_OBIETTIVI_
1 > Nell'estratto, a che cosa vengono paragonate le note?
2 > Riporta alla lettera il passo dell'estratto che si apre con le parole contenenti "La storia dell’intelletto" e si chiude con "al mare l’oceano.".

_ESTRATTO FORNITO_
####

La storia dell’intelletto umano è la misura computata di quell’avvicinamento sinistro. E che risulta incalcolabile per qualunque organismo tranne che per quello che, nell’atto stesso del calcolare, pone e annienta l’altro.

Anche le note sono distillati di calcolo; sono scogli disposti in pieno mare a distanze di frequenze date, la cui misura com-misura l’intervallo all’ampiezza del passo che li percorre. Ma il mare è attorno, e attorno al mare l’oceano.

####

_RECORD DEL DATASET_

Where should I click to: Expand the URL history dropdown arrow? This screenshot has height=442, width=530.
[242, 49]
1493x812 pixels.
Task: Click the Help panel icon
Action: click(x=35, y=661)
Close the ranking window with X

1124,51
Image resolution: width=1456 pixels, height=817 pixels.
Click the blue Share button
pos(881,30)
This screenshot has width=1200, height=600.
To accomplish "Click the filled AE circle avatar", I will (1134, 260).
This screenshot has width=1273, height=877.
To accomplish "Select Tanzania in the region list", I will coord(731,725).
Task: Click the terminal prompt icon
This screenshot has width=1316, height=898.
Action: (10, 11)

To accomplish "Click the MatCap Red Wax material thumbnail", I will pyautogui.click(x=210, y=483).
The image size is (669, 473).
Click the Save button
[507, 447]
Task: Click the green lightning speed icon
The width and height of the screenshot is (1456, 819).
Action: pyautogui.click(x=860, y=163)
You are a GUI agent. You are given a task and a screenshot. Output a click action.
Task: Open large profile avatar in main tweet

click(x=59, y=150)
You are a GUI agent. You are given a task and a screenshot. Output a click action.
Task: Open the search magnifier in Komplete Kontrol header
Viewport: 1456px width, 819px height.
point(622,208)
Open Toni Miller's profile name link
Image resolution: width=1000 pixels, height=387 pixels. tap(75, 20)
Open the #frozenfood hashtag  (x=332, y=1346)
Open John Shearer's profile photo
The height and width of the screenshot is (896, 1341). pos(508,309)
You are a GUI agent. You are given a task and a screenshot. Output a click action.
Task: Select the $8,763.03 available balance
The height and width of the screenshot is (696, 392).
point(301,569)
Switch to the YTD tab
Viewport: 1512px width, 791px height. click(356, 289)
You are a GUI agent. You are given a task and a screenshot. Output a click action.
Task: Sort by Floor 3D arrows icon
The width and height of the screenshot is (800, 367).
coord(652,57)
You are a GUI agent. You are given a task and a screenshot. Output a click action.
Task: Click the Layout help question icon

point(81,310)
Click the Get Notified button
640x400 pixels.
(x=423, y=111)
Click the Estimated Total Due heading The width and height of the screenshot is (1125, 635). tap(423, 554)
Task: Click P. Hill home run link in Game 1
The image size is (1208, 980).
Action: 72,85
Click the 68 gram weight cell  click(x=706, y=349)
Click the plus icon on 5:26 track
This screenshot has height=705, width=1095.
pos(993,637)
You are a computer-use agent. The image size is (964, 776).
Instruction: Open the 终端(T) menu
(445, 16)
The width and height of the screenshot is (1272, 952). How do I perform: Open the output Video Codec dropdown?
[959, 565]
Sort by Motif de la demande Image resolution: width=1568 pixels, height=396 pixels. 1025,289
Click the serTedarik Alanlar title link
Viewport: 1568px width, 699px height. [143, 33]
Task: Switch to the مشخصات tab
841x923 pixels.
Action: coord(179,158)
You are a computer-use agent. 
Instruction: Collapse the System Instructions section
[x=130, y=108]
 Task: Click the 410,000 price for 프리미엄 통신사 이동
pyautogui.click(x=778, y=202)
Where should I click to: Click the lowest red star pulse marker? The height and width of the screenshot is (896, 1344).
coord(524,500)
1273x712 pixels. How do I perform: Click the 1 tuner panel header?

####

_SOLUZIONI IN ORDINE_
1 > A scogli disposti in pieno mare a distanze di frequenze date.

2 >
La storia dell’intelletto umano è la misura computata di quell’avvicinamento sinistro. E che risulta incalcolabile per qualunque organismo tranne che per quello che, nell’atto stesso del calcolare, pone e annienta l’altro.

Anche le note sono distillati di calcolo; sono scogli disposti in pieno mare a distanze di frequenze date, la cui misura com-misura l’intervallo all’ampiezza del passo che li percorre. Ma il mare è attorno, e attorno al mare l’oceano.